— Task details —
Please copy every line below that contains the string "source".

— Extracted data —
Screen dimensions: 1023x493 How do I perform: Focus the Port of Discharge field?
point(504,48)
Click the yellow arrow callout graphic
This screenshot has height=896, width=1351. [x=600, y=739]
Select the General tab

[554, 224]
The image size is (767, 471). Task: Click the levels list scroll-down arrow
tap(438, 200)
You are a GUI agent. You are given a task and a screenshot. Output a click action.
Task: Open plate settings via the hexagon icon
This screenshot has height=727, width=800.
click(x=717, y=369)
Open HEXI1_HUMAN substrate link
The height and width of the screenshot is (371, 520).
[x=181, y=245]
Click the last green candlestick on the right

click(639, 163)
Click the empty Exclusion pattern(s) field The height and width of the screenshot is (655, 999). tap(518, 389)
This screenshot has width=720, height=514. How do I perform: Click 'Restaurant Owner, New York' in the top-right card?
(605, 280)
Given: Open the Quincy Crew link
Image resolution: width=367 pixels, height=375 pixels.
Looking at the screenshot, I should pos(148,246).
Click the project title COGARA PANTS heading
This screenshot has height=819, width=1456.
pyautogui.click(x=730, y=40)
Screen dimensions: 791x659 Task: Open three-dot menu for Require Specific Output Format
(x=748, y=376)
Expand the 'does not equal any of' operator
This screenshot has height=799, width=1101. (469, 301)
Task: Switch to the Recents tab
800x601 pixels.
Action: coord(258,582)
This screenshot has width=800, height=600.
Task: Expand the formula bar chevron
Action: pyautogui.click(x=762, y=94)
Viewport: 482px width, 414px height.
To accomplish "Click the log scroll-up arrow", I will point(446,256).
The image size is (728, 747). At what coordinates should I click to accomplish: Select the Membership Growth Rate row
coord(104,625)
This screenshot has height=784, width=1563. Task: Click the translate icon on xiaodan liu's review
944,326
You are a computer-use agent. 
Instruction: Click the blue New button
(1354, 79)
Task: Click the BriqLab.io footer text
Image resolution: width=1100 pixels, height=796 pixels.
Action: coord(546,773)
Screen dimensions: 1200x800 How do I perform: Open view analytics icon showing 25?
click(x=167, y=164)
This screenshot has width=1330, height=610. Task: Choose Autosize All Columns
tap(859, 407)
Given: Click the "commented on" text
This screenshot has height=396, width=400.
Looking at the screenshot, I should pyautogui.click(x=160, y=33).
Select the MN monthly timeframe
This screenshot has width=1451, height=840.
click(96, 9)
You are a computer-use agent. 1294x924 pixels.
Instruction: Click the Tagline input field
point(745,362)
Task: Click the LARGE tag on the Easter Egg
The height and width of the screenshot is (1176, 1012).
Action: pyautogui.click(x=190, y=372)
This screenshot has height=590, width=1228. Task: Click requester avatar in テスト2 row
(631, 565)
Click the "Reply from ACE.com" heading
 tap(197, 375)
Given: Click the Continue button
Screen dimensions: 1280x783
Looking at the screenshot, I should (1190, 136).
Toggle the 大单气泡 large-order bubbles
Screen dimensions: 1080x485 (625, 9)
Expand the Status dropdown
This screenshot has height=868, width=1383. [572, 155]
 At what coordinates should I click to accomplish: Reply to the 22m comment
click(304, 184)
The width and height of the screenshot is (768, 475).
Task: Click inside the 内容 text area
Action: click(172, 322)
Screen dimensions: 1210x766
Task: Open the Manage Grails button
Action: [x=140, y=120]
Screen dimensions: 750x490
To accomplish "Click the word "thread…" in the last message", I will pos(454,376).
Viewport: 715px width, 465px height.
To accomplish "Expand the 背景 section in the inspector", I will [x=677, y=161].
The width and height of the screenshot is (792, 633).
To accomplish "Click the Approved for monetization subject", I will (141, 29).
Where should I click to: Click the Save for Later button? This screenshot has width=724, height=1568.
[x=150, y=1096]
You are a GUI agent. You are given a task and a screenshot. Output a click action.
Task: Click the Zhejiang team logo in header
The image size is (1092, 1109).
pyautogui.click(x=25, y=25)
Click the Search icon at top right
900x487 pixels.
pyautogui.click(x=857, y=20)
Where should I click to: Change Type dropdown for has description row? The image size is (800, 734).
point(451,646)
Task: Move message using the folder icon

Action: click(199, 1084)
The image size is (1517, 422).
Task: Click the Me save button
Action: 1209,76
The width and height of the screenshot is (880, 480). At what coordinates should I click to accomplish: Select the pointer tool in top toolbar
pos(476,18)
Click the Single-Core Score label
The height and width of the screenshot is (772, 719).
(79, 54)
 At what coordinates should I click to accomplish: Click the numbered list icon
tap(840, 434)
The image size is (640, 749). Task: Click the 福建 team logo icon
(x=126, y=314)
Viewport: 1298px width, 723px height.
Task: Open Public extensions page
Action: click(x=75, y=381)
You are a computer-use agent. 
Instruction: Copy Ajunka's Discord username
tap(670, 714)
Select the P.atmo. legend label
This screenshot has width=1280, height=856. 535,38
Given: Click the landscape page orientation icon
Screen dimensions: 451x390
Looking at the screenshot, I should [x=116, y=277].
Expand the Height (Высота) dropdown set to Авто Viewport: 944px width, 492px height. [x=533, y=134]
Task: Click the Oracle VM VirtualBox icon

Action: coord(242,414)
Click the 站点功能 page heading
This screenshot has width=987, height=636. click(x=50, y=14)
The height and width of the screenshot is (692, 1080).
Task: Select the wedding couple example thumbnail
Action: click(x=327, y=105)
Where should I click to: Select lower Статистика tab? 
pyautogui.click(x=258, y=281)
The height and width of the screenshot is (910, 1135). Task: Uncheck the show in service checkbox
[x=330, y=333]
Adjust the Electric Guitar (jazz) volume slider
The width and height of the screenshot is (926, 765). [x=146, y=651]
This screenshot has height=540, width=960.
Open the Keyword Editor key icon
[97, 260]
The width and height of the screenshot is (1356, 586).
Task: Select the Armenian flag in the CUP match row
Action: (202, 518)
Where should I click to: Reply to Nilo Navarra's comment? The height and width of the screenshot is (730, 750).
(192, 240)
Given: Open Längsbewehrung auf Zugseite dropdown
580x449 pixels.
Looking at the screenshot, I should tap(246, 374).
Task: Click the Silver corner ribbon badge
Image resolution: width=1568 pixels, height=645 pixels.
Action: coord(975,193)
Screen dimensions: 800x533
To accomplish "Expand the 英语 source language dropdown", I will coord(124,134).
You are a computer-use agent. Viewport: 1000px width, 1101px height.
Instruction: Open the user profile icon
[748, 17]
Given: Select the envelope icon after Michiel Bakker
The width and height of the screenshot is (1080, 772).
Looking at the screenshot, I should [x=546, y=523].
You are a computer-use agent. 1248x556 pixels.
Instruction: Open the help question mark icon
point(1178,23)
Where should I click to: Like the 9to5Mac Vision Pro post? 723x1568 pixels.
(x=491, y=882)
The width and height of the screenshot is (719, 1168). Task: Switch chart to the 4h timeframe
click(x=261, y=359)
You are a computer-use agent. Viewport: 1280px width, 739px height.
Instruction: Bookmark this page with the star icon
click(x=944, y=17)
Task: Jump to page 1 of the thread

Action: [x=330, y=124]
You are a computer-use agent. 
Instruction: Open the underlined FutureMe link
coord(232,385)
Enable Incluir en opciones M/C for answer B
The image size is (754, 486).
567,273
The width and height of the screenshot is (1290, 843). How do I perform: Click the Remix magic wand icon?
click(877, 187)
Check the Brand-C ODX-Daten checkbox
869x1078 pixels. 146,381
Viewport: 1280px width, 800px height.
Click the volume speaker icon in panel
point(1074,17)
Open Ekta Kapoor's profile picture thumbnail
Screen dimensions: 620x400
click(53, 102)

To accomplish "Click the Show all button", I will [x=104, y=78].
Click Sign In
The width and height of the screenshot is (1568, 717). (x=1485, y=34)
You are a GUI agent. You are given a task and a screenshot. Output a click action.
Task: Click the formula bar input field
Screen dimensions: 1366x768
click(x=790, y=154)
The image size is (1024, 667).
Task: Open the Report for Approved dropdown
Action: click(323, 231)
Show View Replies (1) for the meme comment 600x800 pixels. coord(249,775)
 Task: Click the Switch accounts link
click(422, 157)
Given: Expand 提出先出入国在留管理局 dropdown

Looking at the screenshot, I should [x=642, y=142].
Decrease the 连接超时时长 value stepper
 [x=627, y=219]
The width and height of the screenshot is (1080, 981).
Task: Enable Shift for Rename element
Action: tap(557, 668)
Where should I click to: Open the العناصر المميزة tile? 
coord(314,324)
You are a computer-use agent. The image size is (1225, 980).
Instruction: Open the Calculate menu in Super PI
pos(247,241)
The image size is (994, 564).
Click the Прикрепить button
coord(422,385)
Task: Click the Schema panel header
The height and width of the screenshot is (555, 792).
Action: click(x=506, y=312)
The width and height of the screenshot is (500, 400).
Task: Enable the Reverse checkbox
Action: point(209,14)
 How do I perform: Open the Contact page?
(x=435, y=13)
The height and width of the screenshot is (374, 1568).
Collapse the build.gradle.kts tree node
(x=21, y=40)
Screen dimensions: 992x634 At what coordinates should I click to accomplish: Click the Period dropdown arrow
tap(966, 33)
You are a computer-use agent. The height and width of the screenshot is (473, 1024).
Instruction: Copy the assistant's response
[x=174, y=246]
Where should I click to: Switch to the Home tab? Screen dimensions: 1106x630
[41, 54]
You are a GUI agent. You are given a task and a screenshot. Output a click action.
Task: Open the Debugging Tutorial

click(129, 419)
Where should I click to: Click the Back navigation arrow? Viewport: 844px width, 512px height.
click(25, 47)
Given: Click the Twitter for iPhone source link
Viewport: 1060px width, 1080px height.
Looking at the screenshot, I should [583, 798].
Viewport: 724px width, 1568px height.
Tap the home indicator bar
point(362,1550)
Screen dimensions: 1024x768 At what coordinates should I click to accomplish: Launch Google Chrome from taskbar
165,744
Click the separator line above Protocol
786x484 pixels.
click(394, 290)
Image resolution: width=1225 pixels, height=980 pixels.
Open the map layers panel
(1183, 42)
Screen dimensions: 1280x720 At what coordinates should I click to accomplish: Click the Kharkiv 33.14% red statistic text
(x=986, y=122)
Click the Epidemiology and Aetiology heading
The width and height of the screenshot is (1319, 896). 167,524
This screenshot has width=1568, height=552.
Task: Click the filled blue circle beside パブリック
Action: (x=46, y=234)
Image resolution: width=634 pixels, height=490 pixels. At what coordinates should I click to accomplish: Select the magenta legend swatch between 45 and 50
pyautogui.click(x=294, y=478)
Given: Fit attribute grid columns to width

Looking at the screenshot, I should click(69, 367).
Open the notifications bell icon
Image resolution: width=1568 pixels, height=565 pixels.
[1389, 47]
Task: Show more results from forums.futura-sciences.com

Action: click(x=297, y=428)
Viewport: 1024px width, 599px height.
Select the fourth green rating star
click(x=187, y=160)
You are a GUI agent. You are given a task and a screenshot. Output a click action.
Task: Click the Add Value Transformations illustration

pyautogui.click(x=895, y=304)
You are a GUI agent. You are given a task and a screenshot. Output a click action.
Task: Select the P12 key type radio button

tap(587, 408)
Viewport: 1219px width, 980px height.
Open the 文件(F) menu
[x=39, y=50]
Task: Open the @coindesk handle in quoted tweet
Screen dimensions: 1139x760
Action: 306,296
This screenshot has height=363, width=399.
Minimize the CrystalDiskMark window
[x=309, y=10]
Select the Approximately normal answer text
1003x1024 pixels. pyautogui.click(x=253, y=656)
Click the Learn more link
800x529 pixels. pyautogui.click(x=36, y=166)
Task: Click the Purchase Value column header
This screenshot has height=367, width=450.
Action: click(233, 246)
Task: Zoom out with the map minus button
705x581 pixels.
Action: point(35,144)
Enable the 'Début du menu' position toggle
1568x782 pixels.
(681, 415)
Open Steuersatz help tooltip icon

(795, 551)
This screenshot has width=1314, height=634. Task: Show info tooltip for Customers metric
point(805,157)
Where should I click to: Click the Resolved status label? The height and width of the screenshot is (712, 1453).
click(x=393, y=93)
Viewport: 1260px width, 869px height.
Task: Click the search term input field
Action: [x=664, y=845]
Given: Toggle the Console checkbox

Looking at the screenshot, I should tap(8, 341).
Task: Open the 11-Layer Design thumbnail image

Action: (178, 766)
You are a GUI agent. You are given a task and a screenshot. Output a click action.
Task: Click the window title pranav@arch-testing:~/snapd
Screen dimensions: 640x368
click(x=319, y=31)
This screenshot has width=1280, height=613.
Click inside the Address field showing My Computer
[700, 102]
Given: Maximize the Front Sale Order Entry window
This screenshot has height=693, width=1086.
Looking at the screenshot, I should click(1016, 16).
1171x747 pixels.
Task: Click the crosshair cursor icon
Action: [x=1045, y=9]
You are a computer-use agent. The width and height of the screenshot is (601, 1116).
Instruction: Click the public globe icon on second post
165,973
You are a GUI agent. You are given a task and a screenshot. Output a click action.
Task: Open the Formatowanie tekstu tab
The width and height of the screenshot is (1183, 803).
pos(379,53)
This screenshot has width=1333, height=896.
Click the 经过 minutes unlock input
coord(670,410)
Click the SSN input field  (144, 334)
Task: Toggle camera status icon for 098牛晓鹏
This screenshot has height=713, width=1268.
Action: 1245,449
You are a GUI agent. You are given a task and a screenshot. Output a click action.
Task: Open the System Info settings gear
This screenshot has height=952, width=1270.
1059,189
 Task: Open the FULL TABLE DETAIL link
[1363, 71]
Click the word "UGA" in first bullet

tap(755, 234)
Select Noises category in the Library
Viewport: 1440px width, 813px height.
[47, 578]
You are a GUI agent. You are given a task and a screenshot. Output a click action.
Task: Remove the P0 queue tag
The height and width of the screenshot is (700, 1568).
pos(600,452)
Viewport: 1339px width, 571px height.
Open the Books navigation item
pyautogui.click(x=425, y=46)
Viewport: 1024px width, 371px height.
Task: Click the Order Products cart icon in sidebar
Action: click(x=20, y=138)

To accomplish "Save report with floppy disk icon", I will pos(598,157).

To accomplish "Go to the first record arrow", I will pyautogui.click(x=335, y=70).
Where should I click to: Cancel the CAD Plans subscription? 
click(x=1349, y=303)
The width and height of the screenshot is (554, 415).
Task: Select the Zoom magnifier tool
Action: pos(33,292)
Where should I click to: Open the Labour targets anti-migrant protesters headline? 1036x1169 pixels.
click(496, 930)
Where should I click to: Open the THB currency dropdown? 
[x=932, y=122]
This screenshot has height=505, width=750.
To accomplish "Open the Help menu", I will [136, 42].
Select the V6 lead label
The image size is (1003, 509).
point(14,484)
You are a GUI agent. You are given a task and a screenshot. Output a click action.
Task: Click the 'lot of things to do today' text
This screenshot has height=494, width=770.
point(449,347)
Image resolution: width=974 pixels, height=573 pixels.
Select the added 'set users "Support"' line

— Response —
To accomplish "Expand the 英语 source language dropdown", I will coord(124,134).
Given: Click the Twitter for iPhone source link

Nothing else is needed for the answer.